Items from a dataset:
»»

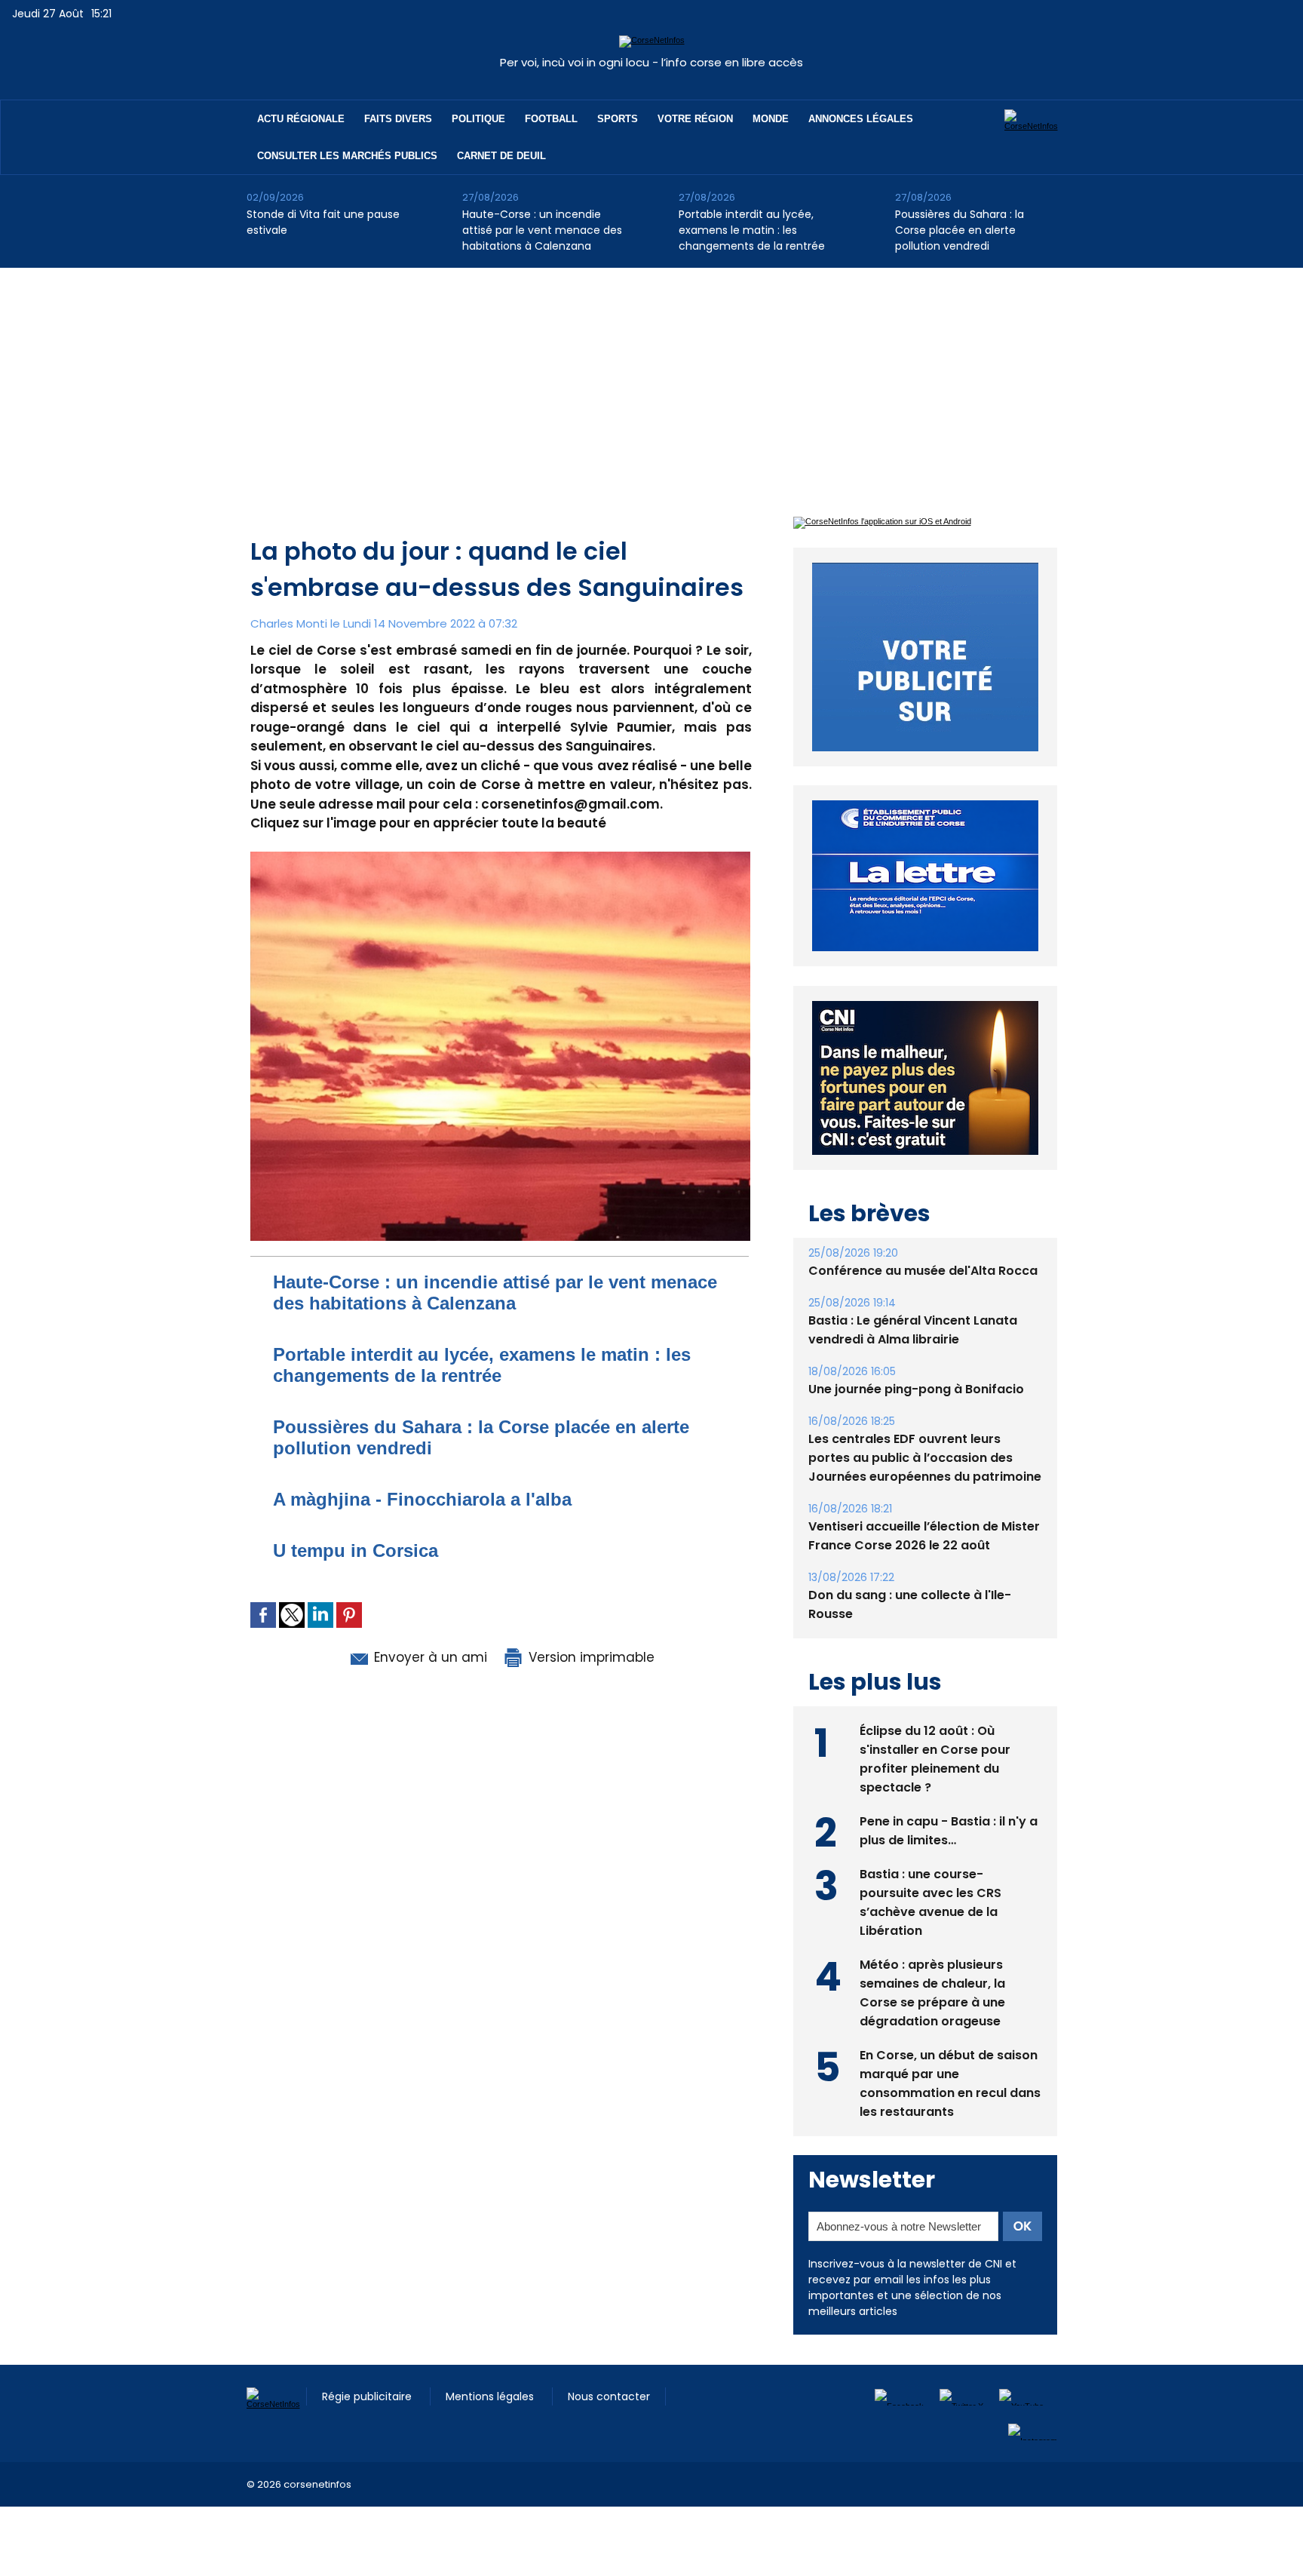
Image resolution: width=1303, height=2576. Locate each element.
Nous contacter (609, 2431)
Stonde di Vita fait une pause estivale (323, 222)
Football (551, 118)
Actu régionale (301, 118)
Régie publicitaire (368, 2431)
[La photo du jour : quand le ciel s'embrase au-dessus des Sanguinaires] (500, 856)
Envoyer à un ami (428, 1657)
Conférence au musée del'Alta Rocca (923, 1305)
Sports (617, 118)
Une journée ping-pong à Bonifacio (916, 1423)
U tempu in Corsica (355, 1550)
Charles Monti (288, 623)
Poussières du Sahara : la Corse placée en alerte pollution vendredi (959, 230)
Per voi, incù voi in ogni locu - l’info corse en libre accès (651, 62)
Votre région (695, 118)
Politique (478, 118)
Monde (771, 118)
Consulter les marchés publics (347, 155)
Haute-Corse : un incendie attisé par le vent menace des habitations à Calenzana (542, 230)
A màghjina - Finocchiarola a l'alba (422, 1499)
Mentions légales (491, 2431)
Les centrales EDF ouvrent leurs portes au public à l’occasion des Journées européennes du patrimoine (924, 1492)
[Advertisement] (651, 381)
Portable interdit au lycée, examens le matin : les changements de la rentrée (752, 230)
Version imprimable (590, 1657)
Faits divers (398, 118)
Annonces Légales (860, 118)
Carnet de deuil (501, 155)
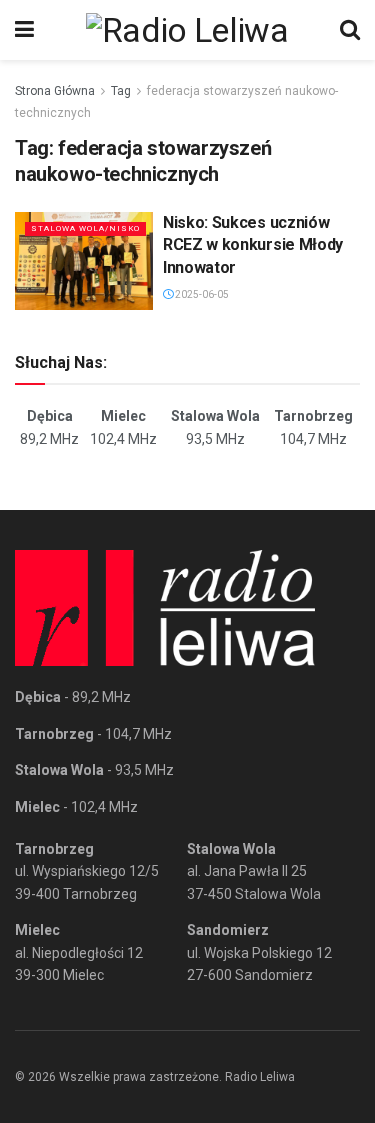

««

Work to be completed:
With the pictures omitted, repeat the full set of records above exactly.

Output for this task:
Image resolution: width=1303, height=2576. Locate each element.
Nous contacter (609, 2431)
Stonde di Vita fait une pause estivale (323, 222)
Football (551, 118)
Actu régionale (301, 118)
Régie publicitaire (368, 2431)
[La photo du jour : quand le ciel s'embrase au-dessus des Sanguinaires] (500, 856)
Envoyer à un ami (428, 1657)
Conférence au musée del'Alta Rocca (923, 1305)
Sports (617, 118)
Une journée ping-pong à Bonifacio (916, 1423)
U tempu in Corsica (355, 1550)
Charles Monti (288, 623)
Poussières du Sahara : la Corse placée en alerte pollution vendredi (959, 230)
Per voi, incù voi in ogni locu - l’info corse en libre accès (651, 62)
Votre région (695, 118)
Politique (478, 118)
Monde (771, 118)
Consulter les marchés publics (347, 155)
Haute-Corse : un incendie attisé par le vent menace des habitations à Calenzana (542, 230)
A màghjina - Finocchiarola a l'alba (422, 1499)
Mentions légales (491, 2431)
Les centrales EDF ouvrent leurs portes au public à l’occasion des Journées européennes du patrimoine (924, 1492)
[Advertisement] (651, 381)
Portable interdit au lycée, examens le matin : les changements de la rentrée (752, 230)
Version imprimable (590, 1657)
Faits divers (398, 118)
Annonces Légales (860, 118)
Carnet de deuil (501, 155)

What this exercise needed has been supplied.